Since it’s the end of the year, I’ve been staring at my list of “things I’d like to do in 2012” and trying to turn them into a workable personal professional development plan. In looking at all the events and places I’ve highlighted, it turns out an emergent theme in 2011 has been looking for/at trends in museums and trying to be more proactive than reactive. Between Museums and the Web, the Horizon Report and the Salzburg Global Seminar, MCN, and the daily drip of inspiration coming in from Twitter, it’s been a heady Fall.
At the same time, I ranted a very little bit about computers in museums.
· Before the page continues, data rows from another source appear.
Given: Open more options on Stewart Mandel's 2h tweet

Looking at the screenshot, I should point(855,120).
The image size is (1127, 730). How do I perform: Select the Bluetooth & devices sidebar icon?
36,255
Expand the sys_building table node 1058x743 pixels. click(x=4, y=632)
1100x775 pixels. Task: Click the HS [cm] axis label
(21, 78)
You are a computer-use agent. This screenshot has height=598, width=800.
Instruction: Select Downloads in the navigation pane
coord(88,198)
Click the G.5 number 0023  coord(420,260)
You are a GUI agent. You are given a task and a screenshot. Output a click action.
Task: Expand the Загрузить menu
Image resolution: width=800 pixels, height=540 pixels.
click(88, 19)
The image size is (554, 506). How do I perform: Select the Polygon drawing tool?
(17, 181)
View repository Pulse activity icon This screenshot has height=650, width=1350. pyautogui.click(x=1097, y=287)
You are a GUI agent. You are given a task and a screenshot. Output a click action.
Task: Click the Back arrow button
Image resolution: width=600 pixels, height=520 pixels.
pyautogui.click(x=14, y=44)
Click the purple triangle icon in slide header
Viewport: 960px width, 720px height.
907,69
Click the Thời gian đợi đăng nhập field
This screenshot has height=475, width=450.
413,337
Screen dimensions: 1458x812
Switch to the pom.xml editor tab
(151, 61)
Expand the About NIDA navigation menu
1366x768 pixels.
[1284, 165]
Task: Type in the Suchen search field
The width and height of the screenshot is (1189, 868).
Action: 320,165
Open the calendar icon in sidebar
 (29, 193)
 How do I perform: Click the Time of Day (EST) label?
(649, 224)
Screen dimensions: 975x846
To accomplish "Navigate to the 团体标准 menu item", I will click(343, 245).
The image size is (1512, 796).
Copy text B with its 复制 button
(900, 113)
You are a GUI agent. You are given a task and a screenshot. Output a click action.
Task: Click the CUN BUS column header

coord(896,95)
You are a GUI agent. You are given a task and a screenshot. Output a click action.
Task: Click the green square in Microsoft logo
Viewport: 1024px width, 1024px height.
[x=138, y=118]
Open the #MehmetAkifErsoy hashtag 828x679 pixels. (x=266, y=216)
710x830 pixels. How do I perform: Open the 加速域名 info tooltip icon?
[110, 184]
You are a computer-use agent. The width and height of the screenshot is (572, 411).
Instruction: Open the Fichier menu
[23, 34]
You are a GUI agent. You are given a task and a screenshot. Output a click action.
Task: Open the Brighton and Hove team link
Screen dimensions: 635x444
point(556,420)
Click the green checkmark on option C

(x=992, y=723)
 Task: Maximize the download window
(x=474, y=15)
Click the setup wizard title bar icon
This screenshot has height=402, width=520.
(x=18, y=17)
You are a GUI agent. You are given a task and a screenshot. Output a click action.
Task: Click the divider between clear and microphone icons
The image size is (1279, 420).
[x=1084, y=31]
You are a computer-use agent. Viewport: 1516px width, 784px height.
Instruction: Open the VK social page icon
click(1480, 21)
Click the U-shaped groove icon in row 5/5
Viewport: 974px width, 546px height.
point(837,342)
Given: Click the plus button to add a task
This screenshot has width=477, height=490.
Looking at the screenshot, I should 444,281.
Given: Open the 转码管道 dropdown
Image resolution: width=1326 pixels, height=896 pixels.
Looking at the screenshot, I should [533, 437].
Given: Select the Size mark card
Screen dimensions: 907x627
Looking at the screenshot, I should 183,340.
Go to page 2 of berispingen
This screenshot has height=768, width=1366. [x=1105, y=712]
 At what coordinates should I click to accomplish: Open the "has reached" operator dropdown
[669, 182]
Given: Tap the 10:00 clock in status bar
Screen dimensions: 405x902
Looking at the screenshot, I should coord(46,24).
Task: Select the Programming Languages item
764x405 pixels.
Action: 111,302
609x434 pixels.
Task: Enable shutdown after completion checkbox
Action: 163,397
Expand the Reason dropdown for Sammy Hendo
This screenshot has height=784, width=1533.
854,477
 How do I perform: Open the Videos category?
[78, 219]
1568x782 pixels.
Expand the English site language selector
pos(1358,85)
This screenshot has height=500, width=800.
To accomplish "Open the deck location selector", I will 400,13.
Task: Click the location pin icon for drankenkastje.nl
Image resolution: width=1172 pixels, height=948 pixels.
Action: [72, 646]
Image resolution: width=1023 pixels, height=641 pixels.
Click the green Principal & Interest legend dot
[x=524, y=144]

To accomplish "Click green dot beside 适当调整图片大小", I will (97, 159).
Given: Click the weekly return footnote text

The upshot of this was starting to talk to Seb Chan about putting together some kind of conference presentation on new justifications for computer interactives. I had one of those flow moments, where a bunch of seemingly disparate elements all suddenly snap into alignment and seem like a coherent whole. Maybe this could be my theme for the coming year! Studying new approaches to interactivity in museums!
Now I’m wondering if I can turn an unwieldy pile of people, places and events into a course of sorts that would push me to learn more about new ways you and your friends are using interactivity in museums. There’s lots to learn!
Here’s my admittedly incomplete list of things that I want to know more about and incorporate into my practice. Can you add other trends or examples to the list?
- Universal design finally becoming more mainstream.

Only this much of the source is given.